# Lorex Security Cameras



## jwarren2584

We have a Lorex L14Q684C cctv security system in place here at work. When I first installed the system I had no problems viewing the cameras remotely, either across the network or from home. As of about 2 months ago I was no longer able to view them from a web page. Previously, all we had to do was type in the static IP address that was set up for them and the page would come up. I have since shut down the system, tried resetting it to default and starting over but to no avail. I have made sure that nothing has changed on the router, everything seems to check out fine. Any suggestions would be great.

Thanks in advance!


----------



## UKenshin

I have a few questions for you?
How is it routed? Modem make and model? Router make and model?
Can you still access it on the internal network with either a web browser or the supplied program?


----------



## jwarren2584

It is routed through a Netgear FVS318v3 Router. Everything on our network talks through this router. Our modem is an Adtron T1 from Logix(T1 provider). We are unable to browse to the cameras from anywhere, not here locally or remotely. Even the supplied program does not pick it up.


----------



## romaxauto

Did you happen to change your screen saver lately?

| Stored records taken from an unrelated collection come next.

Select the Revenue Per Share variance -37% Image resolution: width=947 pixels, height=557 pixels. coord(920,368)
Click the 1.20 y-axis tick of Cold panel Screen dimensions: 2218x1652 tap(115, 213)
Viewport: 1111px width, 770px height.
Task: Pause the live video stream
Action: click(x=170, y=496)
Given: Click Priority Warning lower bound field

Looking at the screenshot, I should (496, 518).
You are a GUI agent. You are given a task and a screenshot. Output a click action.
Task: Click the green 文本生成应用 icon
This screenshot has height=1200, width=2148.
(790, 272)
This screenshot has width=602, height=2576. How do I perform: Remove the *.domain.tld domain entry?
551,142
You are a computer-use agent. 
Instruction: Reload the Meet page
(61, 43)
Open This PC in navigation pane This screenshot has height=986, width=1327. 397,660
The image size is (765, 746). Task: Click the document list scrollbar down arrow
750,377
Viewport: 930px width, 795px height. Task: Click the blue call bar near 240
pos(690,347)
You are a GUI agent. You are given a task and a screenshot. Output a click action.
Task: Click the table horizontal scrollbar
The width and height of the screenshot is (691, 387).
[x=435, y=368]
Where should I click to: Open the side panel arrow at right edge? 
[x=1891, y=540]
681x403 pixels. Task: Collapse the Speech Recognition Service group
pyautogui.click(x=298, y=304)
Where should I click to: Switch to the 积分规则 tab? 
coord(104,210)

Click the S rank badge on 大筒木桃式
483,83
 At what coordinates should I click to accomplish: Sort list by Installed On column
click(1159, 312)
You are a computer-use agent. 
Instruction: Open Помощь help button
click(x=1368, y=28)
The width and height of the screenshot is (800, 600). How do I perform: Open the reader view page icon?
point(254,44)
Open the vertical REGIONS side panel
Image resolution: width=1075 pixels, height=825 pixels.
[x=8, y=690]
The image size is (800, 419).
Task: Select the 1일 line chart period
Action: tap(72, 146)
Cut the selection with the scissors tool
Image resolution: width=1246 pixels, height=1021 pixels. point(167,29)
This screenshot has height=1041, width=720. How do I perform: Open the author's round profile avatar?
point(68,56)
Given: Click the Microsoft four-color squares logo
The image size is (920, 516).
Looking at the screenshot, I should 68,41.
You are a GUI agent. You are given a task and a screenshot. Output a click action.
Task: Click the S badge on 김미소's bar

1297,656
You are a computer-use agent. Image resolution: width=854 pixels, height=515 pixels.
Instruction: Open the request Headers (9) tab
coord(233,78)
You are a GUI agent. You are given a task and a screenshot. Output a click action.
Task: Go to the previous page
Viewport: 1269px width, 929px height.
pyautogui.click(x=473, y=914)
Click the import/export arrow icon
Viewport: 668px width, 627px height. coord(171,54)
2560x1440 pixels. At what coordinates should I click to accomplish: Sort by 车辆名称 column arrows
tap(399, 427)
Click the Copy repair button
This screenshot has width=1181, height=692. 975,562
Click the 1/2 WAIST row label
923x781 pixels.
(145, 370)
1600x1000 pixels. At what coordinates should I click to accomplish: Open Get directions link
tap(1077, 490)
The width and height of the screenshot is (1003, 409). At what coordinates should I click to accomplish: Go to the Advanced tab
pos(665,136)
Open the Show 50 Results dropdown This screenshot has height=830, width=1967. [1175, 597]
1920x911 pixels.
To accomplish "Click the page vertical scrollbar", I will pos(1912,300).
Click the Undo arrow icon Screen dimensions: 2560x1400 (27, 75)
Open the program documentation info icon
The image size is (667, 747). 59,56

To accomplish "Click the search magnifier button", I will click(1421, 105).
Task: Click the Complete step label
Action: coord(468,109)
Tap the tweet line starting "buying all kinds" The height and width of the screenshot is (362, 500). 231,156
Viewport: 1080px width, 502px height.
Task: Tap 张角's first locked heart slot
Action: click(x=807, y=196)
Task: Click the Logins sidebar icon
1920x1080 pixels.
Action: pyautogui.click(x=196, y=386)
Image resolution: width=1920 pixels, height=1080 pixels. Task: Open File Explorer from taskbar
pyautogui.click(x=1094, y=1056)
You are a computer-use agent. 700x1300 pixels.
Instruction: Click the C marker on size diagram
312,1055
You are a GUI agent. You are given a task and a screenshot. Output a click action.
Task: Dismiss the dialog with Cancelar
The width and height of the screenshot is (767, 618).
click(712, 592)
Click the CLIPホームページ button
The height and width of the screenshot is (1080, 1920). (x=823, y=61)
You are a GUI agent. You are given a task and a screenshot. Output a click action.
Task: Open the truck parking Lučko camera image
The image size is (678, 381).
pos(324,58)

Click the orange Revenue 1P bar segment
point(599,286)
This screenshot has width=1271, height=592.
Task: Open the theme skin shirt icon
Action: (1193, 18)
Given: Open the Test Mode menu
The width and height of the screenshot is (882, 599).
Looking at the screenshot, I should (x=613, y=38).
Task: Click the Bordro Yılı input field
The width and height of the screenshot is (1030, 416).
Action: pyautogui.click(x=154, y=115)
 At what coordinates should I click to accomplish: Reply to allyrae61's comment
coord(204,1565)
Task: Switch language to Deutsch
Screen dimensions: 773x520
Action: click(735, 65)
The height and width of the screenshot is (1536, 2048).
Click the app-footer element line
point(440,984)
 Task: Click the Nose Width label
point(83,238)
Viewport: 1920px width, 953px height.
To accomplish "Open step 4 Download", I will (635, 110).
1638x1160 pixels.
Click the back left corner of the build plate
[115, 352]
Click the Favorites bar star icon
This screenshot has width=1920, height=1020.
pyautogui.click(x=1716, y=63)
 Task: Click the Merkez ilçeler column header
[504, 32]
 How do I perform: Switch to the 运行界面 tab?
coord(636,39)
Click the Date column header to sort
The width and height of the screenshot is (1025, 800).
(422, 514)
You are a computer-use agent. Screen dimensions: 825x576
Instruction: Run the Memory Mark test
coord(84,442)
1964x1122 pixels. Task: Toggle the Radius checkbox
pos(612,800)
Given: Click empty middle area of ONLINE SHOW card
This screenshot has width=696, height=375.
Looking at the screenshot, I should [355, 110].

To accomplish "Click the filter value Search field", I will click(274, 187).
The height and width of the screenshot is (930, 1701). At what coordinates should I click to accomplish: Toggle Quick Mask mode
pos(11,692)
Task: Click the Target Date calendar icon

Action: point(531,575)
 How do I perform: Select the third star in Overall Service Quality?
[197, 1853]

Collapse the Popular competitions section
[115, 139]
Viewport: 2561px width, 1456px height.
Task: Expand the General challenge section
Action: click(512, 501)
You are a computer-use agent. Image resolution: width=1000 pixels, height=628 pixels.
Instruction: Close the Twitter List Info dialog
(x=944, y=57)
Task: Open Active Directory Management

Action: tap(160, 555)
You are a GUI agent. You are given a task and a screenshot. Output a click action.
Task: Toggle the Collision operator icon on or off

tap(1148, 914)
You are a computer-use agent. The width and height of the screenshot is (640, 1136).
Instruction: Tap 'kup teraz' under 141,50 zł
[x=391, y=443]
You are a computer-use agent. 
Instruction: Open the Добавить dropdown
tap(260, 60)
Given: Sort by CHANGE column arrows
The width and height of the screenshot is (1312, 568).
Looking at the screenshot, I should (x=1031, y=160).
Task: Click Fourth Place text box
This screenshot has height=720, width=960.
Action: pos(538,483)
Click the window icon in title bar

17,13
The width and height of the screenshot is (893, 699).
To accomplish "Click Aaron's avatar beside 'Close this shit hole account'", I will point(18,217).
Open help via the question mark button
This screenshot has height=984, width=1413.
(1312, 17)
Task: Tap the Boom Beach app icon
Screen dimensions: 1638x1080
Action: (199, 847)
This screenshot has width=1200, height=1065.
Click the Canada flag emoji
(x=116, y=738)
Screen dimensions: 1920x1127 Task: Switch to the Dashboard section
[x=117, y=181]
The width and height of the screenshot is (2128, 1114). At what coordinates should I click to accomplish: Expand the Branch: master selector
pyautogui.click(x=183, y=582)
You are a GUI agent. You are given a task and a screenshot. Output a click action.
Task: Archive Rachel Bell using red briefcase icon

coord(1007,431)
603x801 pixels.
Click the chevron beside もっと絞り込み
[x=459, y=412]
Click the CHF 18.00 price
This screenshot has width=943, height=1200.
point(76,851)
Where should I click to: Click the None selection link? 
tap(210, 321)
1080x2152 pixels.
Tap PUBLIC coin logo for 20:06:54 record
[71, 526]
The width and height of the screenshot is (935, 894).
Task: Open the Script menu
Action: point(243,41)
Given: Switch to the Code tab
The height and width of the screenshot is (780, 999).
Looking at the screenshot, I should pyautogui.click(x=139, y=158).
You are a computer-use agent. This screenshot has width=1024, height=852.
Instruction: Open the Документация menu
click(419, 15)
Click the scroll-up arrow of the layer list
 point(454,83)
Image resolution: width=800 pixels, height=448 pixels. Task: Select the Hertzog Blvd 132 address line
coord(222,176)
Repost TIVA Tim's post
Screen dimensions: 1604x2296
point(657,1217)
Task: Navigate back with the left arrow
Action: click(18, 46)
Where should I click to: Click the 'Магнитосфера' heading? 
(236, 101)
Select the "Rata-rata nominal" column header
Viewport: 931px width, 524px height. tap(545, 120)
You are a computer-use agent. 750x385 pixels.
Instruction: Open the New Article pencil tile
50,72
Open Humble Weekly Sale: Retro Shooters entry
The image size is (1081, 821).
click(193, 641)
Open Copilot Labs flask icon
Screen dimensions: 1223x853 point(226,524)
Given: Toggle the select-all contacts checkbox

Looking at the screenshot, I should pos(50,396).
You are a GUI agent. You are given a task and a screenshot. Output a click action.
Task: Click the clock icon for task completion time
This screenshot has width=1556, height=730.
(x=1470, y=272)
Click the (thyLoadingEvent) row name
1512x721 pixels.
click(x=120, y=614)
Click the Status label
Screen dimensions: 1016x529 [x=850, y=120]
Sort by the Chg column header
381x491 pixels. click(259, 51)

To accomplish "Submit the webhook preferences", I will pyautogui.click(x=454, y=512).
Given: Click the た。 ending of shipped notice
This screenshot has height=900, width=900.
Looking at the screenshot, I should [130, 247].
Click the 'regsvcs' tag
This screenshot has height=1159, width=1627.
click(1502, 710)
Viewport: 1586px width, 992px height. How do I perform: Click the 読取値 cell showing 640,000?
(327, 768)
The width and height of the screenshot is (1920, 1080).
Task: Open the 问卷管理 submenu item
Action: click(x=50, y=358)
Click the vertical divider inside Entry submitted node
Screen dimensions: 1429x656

We had done this awhile back and never thought it would shut down our remote view capability, but it did.It took hours and hours of trying different things and contacting support at Lorex to no avail.My wife finally "clicked" and turfed the new screensaver (photos of our grandchildren) and all was well again.


----------



## droppedsubar

trying to do a repair on a Lorex LH110 Eco. the customer states that he has no color display on the cameras inside the bar, but the cameras outside work just fine and are in perfect color. any suggestions?

thanks

J


----------



## Wand3r3r

Thanks for the comments but this thread is old and will now be closed.


----------